↓

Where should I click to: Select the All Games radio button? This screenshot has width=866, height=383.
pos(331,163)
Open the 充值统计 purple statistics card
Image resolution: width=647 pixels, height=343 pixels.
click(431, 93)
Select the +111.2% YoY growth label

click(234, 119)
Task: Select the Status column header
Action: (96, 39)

↑

• _ASSIGNMENT_: Would you set down every record again, exactly as it appears above?

• _TASK OUTPUT_:
Where should I click to: Select the All Games radio button? This screenshot has width=866, height=383.
pos(331,163)
Open the 充值统计 purple statistics card
Image resolution: width=647 pixels, height=343 pixels.
click(431, 93)
Select the +111.2% YoY growth label

click(234, 119)
Task: Select the Status column header
Action: (96, 39)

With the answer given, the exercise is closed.